可搬式冷房、全市町村が中学校に設置 県内で本年度に整備、一部は独自で小学校にも

 昨夏の猛暑を受け、県が可搬式冷房機器を導入する中学校に費用を補助する事業で、既にエアコンなどが整備されている長井市と大石田町を除く33市町村が県の補助を受けるなどして新年度に整備することが3日、全35市町村を対象とした山形新聞の聞き取りで分かった。補助対象外の小学校にも設けるとしたのは南陽、山辺、大江の3市町。暖房付きの機器もあり冬の災害時にも有用なことから県に対し、小学校への支援拡大を求める意見も出た。

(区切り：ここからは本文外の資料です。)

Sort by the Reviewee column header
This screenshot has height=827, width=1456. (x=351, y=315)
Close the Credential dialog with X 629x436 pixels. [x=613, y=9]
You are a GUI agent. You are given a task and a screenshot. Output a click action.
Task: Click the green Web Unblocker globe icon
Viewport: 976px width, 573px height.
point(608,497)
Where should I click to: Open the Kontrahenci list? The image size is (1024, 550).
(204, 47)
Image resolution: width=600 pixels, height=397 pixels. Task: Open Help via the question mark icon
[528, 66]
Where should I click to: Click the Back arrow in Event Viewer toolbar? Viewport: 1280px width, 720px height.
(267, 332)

 各地で議会12月定例会が終わり、35市町村の対応がまとまった。山形市は今年3月中旬までに全15校に6台ずつ配置する。鶴岡市も全11校に計35台を設置予定で、担当者は「猛暑が常態化する可能性がある。子どもたちが安全安心に部活動に取り組むために必要と判断した」と説明する。

 酒田市は「補助があったから決めた」ものの「実際に真夏の体育館でどれだけの効果が得られるかは分からない」とする。県の補助を使わずに小中学校に整備する山辺町も「効果は限定的で全館を涼しくするのは難しいだろう」と見る。大石田町は大石田中に既に4台あり、1台を追加する。

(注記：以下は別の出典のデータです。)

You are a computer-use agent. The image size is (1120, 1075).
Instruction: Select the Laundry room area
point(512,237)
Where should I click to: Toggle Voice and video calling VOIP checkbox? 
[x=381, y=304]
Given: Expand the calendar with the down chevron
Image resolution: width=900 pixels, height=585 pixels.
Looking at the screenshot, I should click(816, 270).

 小学校への対応は分かれている。長井市は全学校にエアコンがあり、舟形町では唯一の舟形小に大型装置が、大石田町では全小学校に可搬式装置が4台、大蔵村は大蔵小に1台が整備されている。

 戸沢村の戸沢学園は小中一貫型の義務教育学校で初等部と中等部が共用する。南陽市は大規模校に2台、小規模校に1台を入れる。大江町は「県の補助は出ないが、児童の安全を考慮し早期導入を決めた」。

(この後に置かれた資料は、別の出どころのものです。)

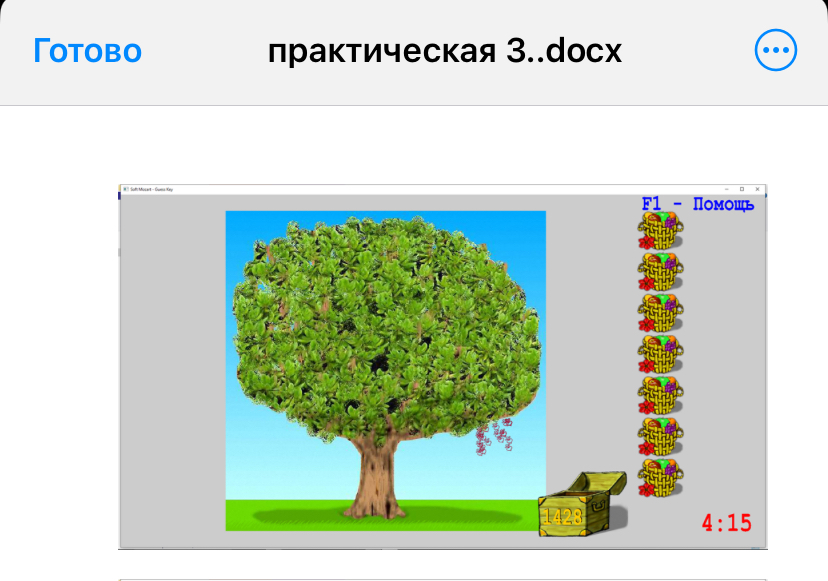
Task: Open the more options ellipsis menu
Action: tap(776, 51)
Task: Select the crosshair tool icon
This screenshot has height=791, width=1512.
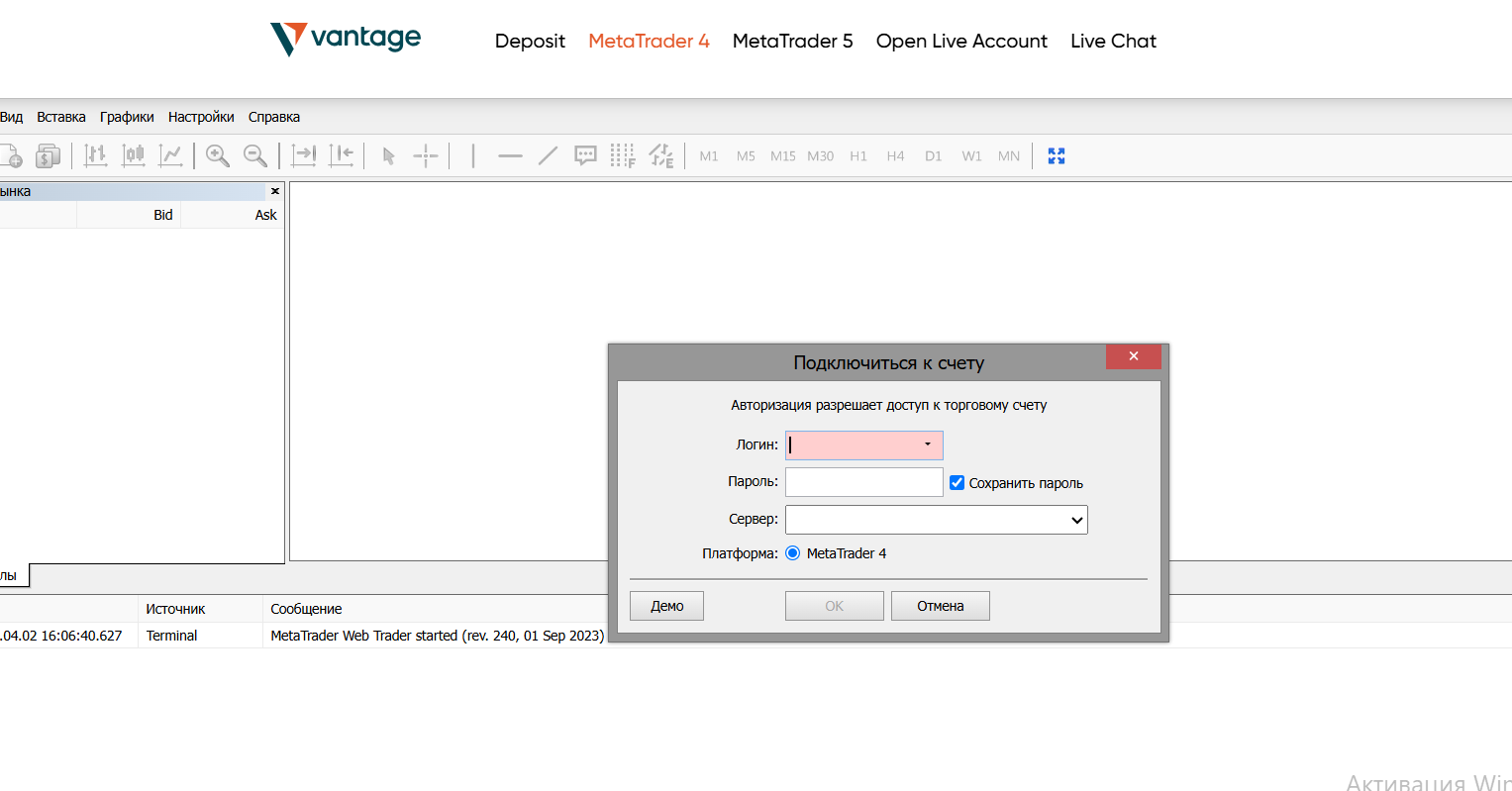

 米沢市と中山町は導入を前向きに検討している。その他の自治体は県の補助の動向や、中学校での導入効果を見ながら判断する構えで「全36校を自前で整備するのは財政面で厳しい」(山形市)「助成がないと難しい」(遊佐町)との声が聞かれた。

 ◇可搬式冷房機器導入に対する県の補助事業

 夏場に部活動や体育の授業で体育館と柔剣道場を使用する機会が多い、高校・中学校などが対象。機器は1台約100万円を想定、中学校は「1校2台」を基本に、1校当たり100万円を上限に半額を補助する。県が県立学校に導入する機器は冷暖房双方の機能がある。

 県内の2023年の熱中症による緊急搬送者数は過去最多を更新。学校現場では7月、屋内の部活動を終えて自転車で帰宅途中だった生徒が倒れ、命を落とし、8月には山形市内の中学校で体育祭練習中の13人が運ばれたことなどを受け、決定した。